Third edition of an American publication containing the narrative – based on real events, but apparently re-worked with some artistic license by the Rev. Israel Chamberlayne – of the experiences of escaped English convict and castaway William Jackman. The appendices on the Australian goldfields are quite detailed (pp. 367-392). The first edition was published simultaneously in New York and London in 1853, and a second New York edition had followed in 1855.

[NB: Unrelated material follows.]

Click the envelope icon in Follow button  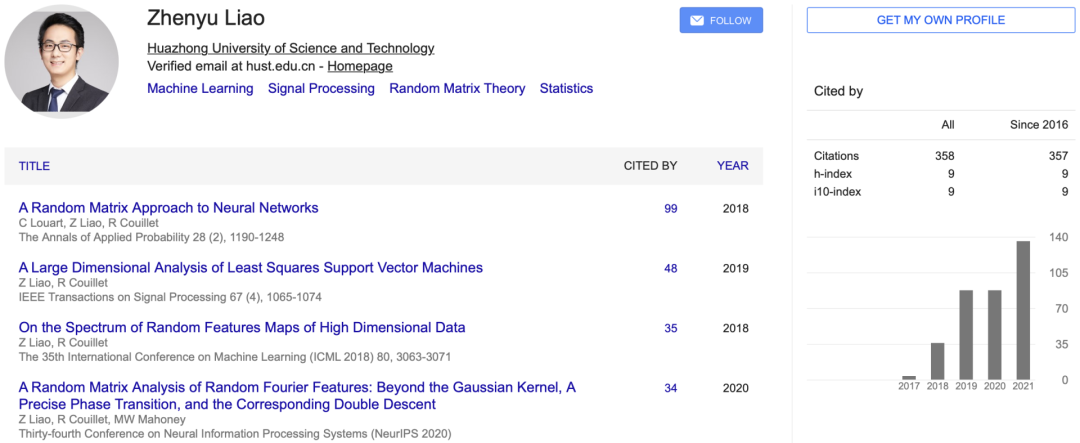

‘[Jackman] … claims that he sailed from Hobart on board the whaler Carib of Brixom [sic], England, and that on 28 April 1837 the ship was wrecked on the south coast nearly equidistant between Adelaide and King George Sound. This places it in the vicinity of Scorpion Bight. The vessel was commanded by Captain Thompson. Five of the crew were lost in the wreck, and Jackman became separated from the others. He then lived for some 18 months with the Aborigines in that area. The story has some aspects that are credible, and are supported to an extent by other evidence, such as the history related by the Aborigines. Jackman’s autobiography includes many verifiable facts and information that indicates he must have been in that area at some time. However, it appears that there was no vessel named Carib which departed from Hobart around that period … Jackman states that he was subsequently rescued by the Hobart owned whaler Camilla and, after continuing whaling for some months, the ship landed him at Albany on 27 June 1839. The Camilla was certainly whaling in the area during that time, having carried out eight voyages between 1838 and 1844. Jackman later walked to Two People Bay to join the Avis, an American whaler out of New London. This was wrecked in the bay during a gale; two other whalers, Harvest and Peruvian, both also at anchor, were undamaged. Both these vessels are recorded as being in the area at the time that the Avis was wrecked, having anchored at Albany in May 1842. Several days after the wreck of the Avis, Jackman signed on to the Elizabeth of New Bedford (Captain Esthman), also known to have been in the area at that time. He therefore has many facts to back his claim of shipwreck and survival. Some of his dates are incorrect, but the book was written some 17 years or more after the events so these are understandable. What is not proven is that a whaler named Carib was wrecked in April 1837.’ (Shipwreck Databases, Western Australian Museum)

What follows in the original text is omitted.